▸ **Extract to read**

————

Natural-Logarithm-Rectified Activation Function in Convolutional Neural Networks

Soft Clipping

echoAI.Activation.t_ops.SoftClipping(alpha = 0.5)

Applies the element-wise function:

\textbf{Soft Clipping}(x)= \frac{1}{\alpha}\log{\big(\frac{1+e^{\alpha x}}{1+e^{\alpha (x-1)}}\big)}

Parameter:

alpha - $\alpha$ hyper-parameter, which determines how close to linear the central region is and how sharply the linear region turns to the asymptotic values. Default: 0.5

Shape:

Input: $(\mathbf{N}, \ast)$ where $\ast$ means any number of additional dimensions
Output: $(\mathbf{N}, \ast)$ , same shape as input

Reference:

Neural Network-Based Approach to Phase Space Integration

Soft Exponential

echoAI.Activation.t_ops.SoftExponential(alpha = None)

————

▸ **Input material**
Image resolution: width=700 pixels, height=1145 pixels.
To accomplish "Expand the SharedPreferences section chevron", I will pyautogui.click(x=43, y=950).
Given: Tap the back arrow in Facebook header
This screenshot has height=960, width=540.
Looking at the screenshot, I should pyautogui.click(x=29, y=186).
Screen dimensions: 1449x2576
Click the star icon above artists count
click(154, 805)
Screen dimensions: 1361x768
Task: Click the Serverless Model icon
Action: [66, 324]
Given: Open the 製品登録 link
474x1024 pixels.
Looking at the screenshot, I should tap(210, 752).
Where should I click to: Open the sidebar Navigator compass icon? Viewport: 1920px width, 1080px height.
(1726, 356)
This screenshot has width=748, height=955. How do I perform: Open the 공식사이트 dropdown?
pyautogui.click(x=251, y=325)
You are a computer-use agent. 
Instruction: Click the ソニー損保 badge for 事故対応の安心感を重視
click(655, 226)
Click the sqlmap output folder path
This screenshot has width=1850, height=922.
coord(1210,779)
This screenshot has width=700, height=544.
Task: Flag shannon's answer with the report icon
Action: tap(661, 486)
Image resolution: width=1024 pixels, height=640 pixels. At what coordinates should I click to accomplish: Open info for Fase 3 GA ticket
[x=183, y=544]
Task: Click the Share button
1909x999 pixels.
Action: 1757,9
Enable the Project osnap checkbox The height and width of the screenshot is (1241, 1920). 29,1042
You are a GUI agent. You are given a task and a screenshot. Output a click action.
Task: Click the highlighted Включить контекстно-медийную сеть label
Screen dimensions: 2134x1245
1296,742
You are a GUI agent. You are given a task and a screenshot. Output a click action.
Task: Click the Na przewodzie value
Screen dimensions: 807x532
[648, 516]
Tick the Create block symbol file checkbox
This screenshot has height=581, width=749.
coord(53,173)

————

▸ **Given instruction 1**
In the activation-function text, which single-word labels are immediately followed by a colon?
▸ **Given instruction 2**
In the records, rewrite the lines from the one containing "Screen dimensions: 1449x2576" through the one containing "(1726, 356)", inclusive, replacing "Open" with "Launch" and leaving all else unchanged. Give only those lines.
The text and the records have no connection to each other.

▸ **Full response 1**
Parameter, Default, Shape, Input, Output, Reference

▸ **Full response 2**
Screen dimensions: 1449x2576
Click the star icon above artists count
click(154, 805)
Screen dimensions: 1361x768
Task: Click the Serverless Model icon
Action: [66, 324]
Given: Launch the 製品登録 link
474x1024 pixels.
Looking at the screenshot, I should tap(210, 752).
Where should I click to: Launch the sidebar Navigator compass icon? Viewport: 1920px width, 1080px height.
(1726, 356)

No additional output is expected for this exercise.